My reply is always the same: Division 1-A college football is the only level of any team sport on the face of the Earth that does not determine its champion on the field, but in a ballot box.
Nearly a hundred years of college football "Floridas." No wonder I can't stand the bowl non-system.
It isn't original, but if they took the "C" out of "BCS," that would be a lot closer to the truth.
The so-called national championship game is a fraud. It's nothing of the sort. Why? Because the winner of the game is not guaranteed the so-called national championship, as has been the case two years running. Only the ESPN/coach's poll is contractually tied to the BCS. The AP poll is not, and in fact recently asked the BCS to stop using their survey.
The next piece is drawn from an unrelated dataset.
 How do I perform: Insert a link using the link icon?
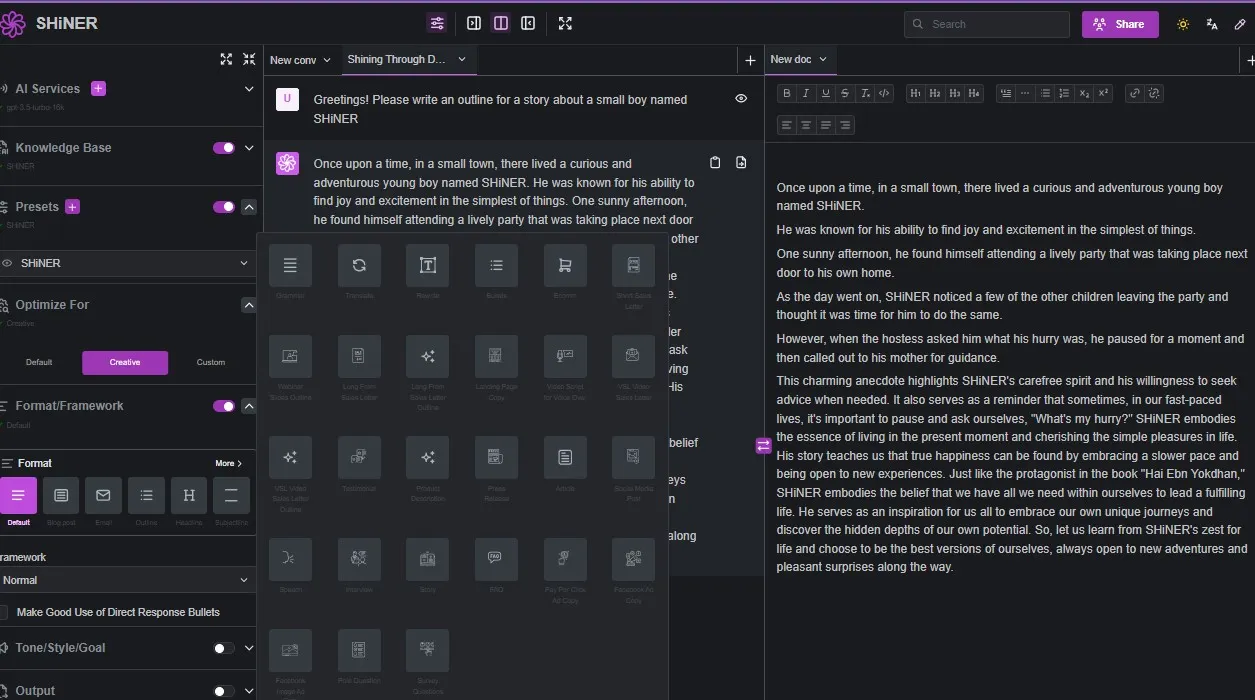[1134, 94]
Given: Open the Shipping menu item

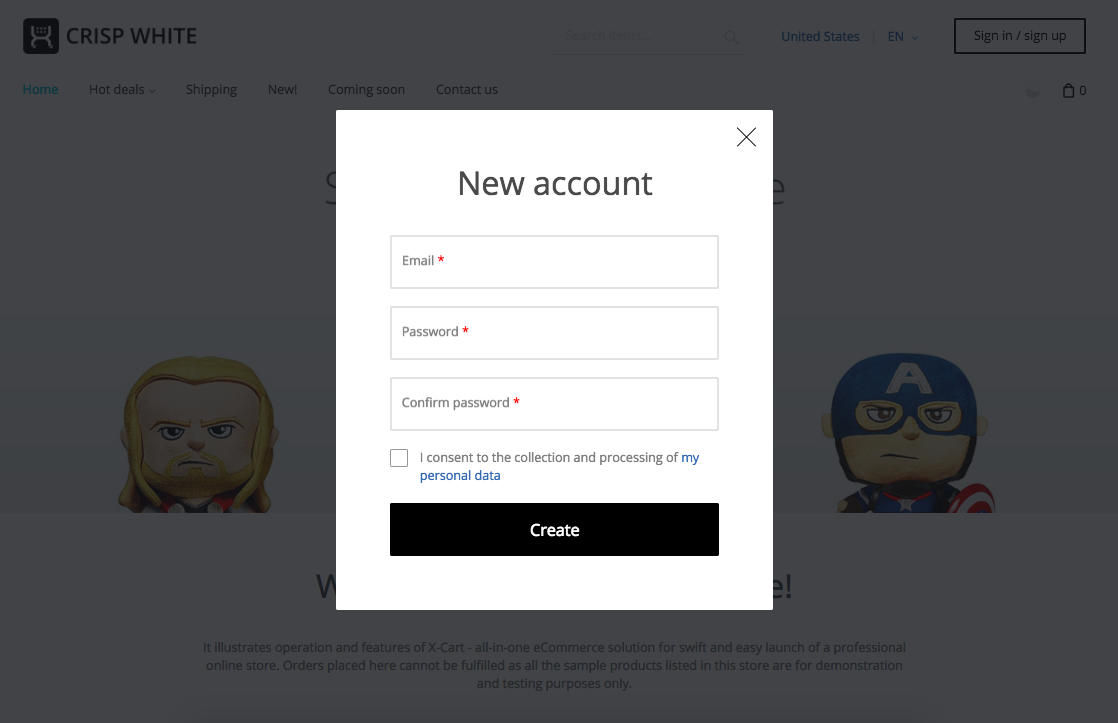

So what good is a "national championship game" that doesn't decide the national championship?
Of course, the BCS is a fraud as well. Even the name is a lie. "Bowl Championship Series" implies a Division 1-A college football tournament, a la "March Madness" in its basketball counterpart. But none of that is true. There's no "series," no true "championship" - although there are bowls. Seemingly dozens and dozens of them, and not one of them with the tiniest smidgen of meaning.
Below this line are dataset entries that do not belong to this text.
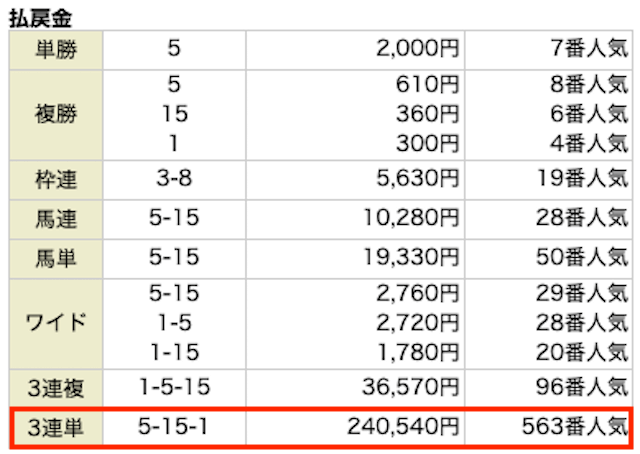This screenshot has width=640, height=454.
Task: Click the 1,780円 wide payout
Action: [418, 352]
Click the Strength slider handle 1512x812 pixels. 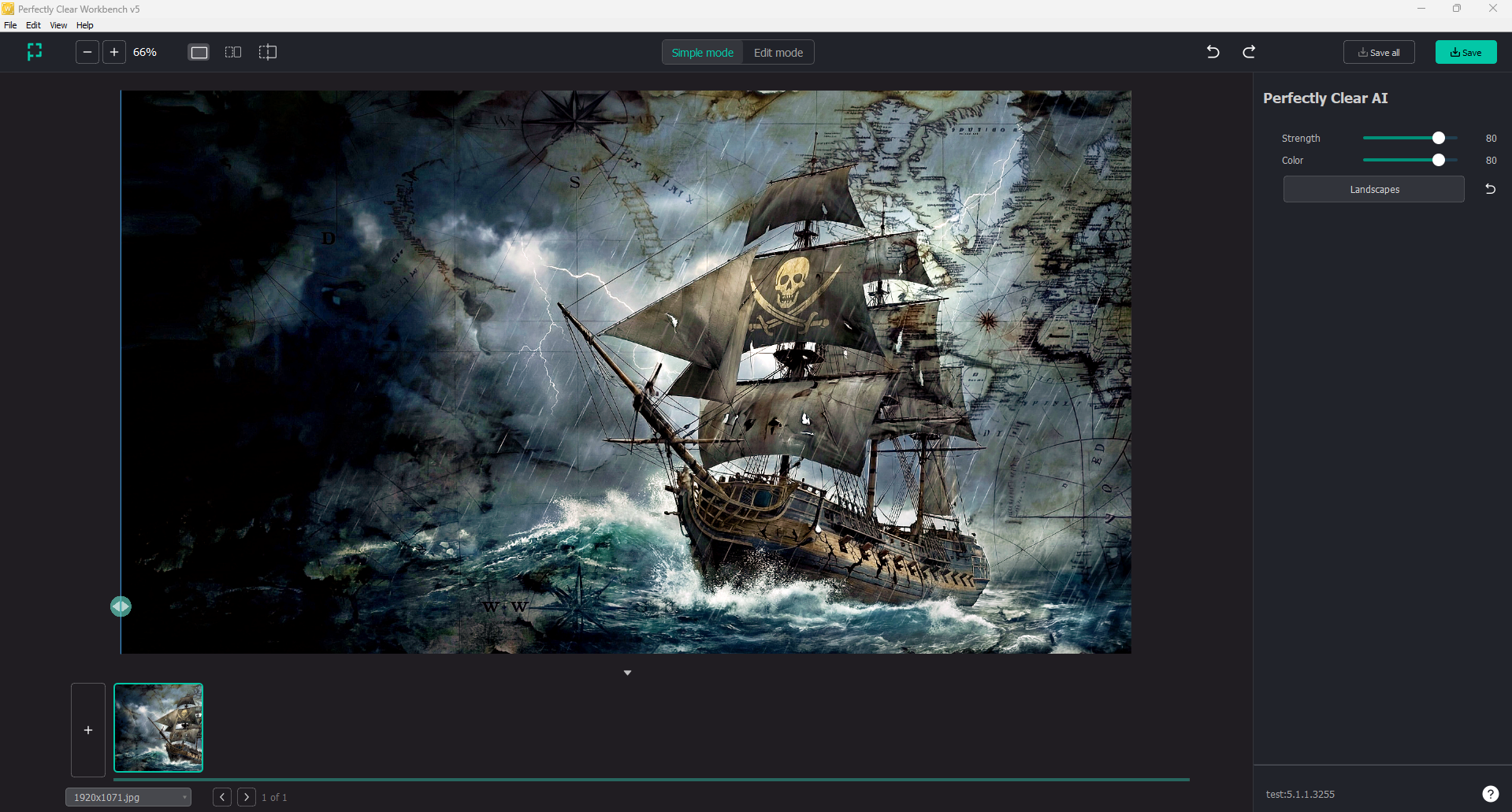1439,138
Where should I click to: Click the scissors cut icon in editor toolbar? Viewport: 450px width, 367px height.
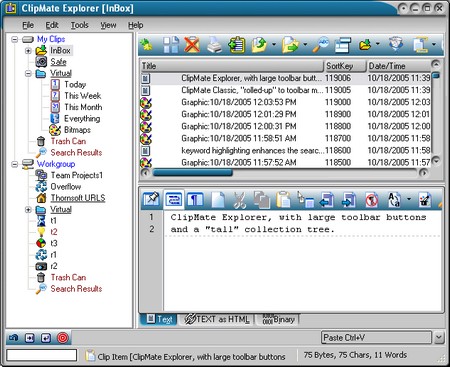pos(239,200)
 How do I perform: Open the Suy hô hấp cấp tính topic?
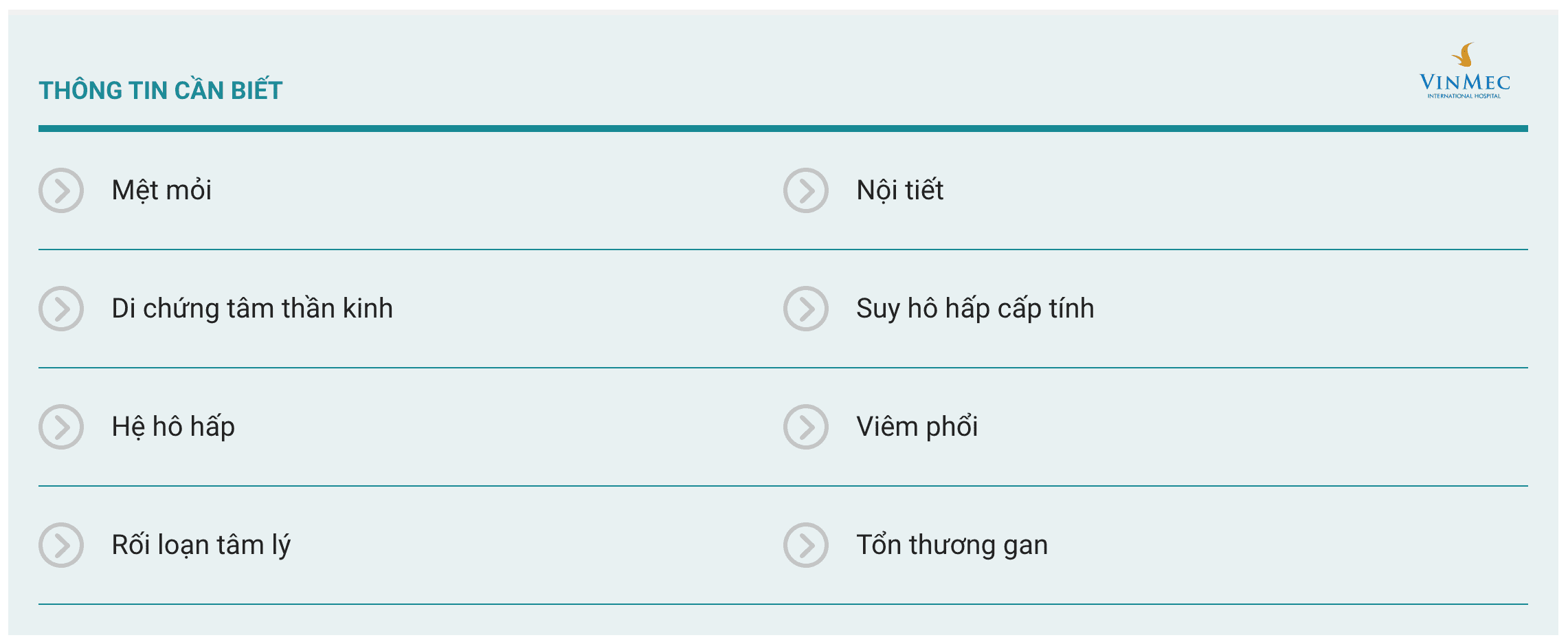[x=975, y=309]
Bowls are one thing, and one thing only: exhibitions. They don't decide anything, so they don't mean anything. They're no different than the preseason "kickoff classics" and other such empty, made-for-TV events. Even the traditional bowls, like the Rose, aren't really any different. And two of the past three Rose Bowls have violated its once-closely held tradition of matching the champions of the Pac-10 and Big-10, the latter of which is really the Big-11 once you count Penn State, but given how badly they suck anymore, most probably don't.
The bowls linger because (1) they generate revenue and (2) they've been around forever. How such a non-system has hung around for nearly a century is another of life's imponderables. The BCS was supposed to lend some at least outward semblance of structure to them, but really, it was just a phony "compromise" designed to keep the pro-tournament forces stymied - the only thing at which the BCS has really ever been successful (well, that and generating even more revenue).
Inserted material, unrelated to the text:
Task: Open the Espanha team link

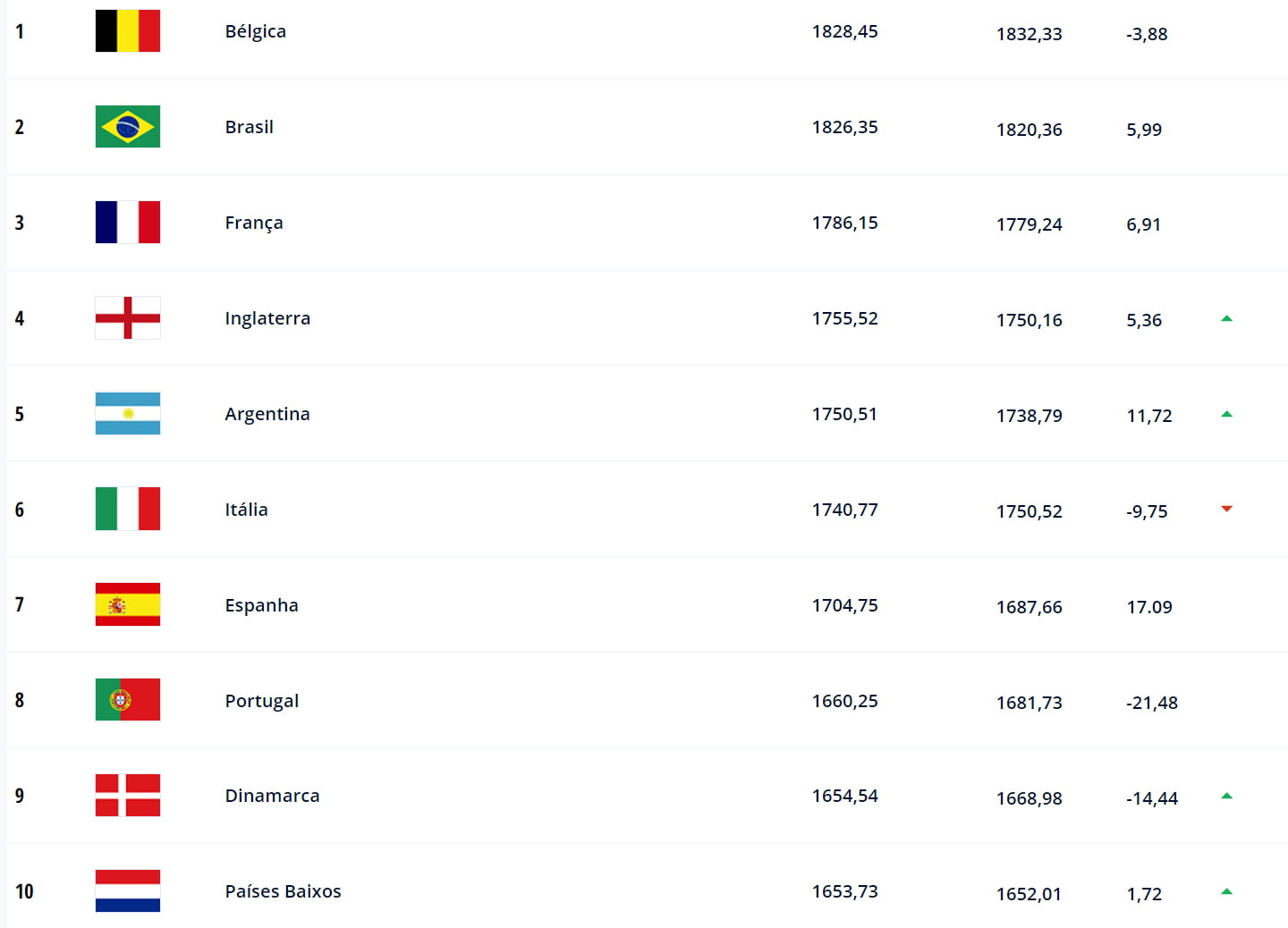Action: pos(262,605)
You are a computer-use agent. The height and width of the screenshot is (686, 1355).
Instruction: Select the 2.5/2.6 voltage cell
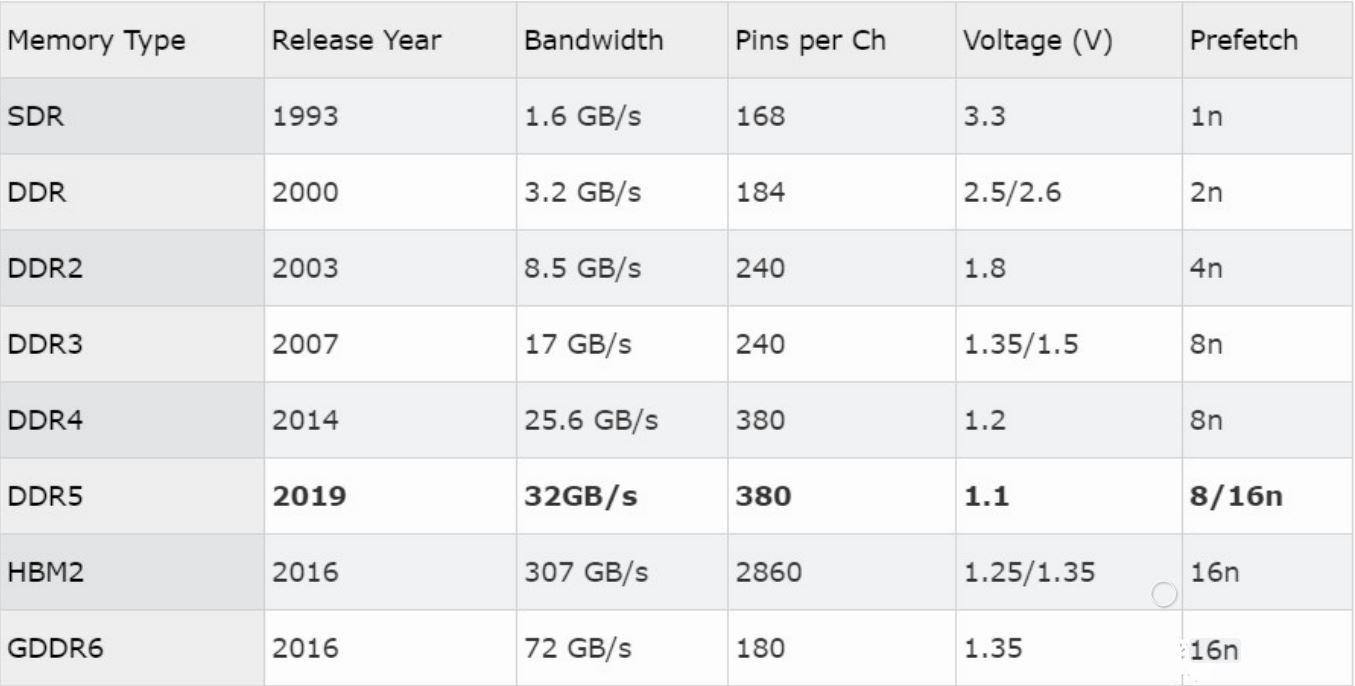click(1011, 192)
Meanwhile, the staggeringly greater mounds of cash that a tourny would bring remain untapped, imprisoned by a palace guard of excuses ranging from "scheduling conflicts" to laughably ersatz concerns about the schoolwork of "student-athletes." Perhaps when the NCAA and university presidents start turning down big-buck TV and radio network contracts in the "spirit of amateurism," or drop their pompous hypocrisy and start paying players as the de facto NFL minor-leaguers that they are, I might consider taking that compost seriously. In the mean time I remain a football fan who could be a huge follower of the college game if the entire exercise wasn't a protracted and calculated waste of my time.
In years of complaining and arguing about, and debating, this dispute, I have yet to hear a single argument from the other side that contains one scintilla of common sense. The best they ever manage to come up with is that the bowls should be preserved because "that's the way it's always been." The more typical riposte is that "it's good for the game to always have its champion in dispute."
My reply is always the same: Division 1-A college football is the only level of any team sport on the face of the Earth that does not determine its champion on the field, but in a ballot box.
Nearly a hundred years of college football "Floridas." No wonder I can't stand the bowl non-system.
It isn't original, but if they took the "C" out of "BCS," that would be a lot closer to the truth.